= Exercise prompt =
Once the line with "Image resolution: width=1220" is found, repeat exactly that line and every one after it until the data below ends, including the last line.

*** Opening of Input ***

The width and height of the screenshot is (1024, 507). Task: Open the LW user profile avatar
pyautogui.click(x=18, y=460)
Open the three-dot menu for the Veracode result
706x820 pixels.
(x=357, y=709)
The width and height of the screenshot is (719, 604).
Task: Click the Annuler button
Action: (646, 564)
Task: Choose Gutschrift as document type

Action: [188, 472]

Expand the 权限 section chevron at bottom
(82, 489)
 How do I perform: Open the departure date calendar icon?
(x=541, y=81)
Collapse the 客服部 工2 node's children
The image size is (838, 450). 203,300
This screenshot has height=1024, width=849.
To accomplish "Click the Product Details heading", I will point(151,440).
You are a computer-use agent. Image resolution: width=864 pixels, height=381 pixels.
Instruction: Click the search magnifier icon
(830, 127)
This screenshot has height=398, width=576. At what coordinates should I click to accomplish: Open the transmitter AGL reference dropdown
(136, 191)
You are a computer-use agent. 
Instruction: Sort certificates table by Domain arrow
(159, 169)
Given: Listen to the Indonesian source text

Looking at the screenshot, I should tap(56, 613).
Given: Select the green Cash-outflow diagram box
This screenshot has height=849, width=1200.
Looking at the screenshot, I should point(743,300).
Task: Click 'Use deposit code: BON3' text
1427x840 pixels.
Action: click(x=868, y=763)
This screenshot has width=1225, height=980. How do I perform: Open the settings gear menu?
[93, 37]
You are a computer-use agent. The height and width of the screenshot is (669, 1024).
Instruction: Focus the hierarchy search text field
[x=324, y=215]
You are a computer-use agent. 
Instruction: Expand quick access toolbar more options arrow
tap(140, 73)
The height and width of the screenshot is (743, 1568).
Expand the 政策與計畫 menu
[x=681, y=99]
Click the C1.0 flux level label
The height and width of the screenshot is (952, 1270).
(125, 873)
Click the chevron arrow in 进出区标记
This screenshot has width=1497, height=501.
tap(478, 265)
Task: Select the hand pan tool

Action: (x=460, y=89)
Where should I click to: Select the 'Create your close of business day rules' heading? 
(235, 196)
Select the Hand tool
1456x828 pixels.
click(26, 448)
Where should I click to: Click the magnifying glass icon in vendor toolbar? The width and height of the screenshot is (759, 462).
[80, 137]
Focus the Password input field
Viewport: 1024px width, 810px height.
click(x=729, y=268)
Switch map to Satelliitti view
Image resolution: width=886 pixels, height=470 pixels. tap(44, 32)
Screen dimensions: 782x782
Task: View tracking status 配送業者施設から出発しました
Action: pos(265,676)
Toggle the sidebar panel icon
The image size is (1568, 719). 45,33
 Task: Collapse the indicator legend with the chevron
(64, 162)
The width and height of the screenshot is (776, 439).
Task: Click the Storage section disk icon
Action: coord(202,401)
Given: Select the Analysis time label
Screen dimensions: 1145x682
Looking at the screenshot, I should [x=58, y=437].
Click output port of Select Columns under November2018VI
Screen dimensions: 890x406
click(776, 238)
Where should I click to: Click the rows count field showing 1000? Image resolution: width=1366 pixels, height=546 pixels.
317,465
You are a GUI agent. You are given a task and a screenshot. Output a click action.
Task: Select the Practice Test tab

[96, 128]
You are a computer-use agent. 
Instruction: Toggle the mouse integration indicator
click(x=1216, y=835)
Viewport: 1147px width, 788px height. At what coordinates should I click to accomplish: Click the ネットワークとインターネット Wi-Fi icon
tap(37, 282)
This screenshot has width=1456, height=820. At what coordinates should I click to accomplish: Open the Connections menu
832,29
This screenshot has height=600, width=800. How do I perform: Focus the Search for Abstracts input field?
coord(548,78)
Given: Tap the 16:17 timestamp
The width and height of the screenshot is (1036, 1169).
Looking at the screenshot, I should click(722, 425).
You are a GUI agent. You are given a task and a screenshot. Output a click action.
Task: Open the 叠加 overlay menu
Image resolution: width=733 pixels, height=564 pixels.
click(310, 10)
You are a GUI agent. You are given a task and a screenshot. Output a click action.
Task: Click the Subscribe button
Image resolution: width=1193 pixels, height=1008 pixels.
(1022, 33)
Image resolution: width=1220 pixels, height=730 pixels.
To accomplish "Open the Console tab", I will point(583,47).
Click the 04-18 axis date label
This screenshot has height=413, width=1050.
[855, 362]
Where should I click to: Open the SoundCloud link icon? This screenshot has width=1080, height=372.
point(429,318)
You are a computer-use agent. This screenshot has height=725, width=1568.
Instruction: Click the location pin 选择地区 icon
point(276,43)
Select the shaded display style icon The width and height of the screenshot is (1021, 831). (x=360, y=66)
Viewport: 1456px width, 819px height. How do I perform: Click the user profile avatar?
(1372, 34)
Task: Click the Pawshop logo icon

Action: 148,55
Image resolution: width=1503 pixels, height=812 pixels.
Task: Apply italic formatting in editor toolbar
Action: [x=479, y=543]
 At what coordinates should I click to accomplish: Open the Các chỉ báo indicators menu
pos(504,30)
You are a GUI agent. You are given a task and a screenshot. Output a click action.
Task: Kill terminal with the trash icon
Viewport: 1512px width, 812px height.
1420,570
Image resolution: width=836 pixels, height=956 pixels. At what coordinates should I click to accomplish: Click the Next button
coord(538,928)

*** Close of Input ***

= Solution below =
Image resolution: width=1220 pixels, height=730 pixels.
To accomplish "Open the Console tab", I will point(583,47).
Click the 04-18 axis date label
This screenshot has height=413, width=1050.
[855, 362]
Where should I click to: Open the SoundCloud link icon? This screenshot has width=1080, height=372.
point(429,318)
You are a computer-use agent. This screenshot has height=725, width=1568.
Instruction: Click the location pin 选择地区 icon
point(276,43)
Select the shaded display style icon The width and height of the screenshot is (1021, 831). (x=360, y=66)
Viewport: 1456px width, 819px height. How do I perform: Click the user profile avatar?
(1372, 34)
Task: Click the Pawshop logo icon

Action: 148,55
Image resolution: width=1503 pixels, height=812 pixels.
Task: Apply italic formatting in editor toolbar
Action: [x=479, y=543]
 At what coordinates should I click to accomplish: Open the Các chỉ báo indicators menu
pos(504,30)
You are a GUI agent. You are given a task and a screenshot. Output a click action.
Task: Kill terminal with the trash icon
Viewport: 1512px width, 812px height.
1420,570
Image resolution: width=836 pixels, height=956 pixels. At what coordinates should I click to accomplish: Click the Next button
coord(538,928)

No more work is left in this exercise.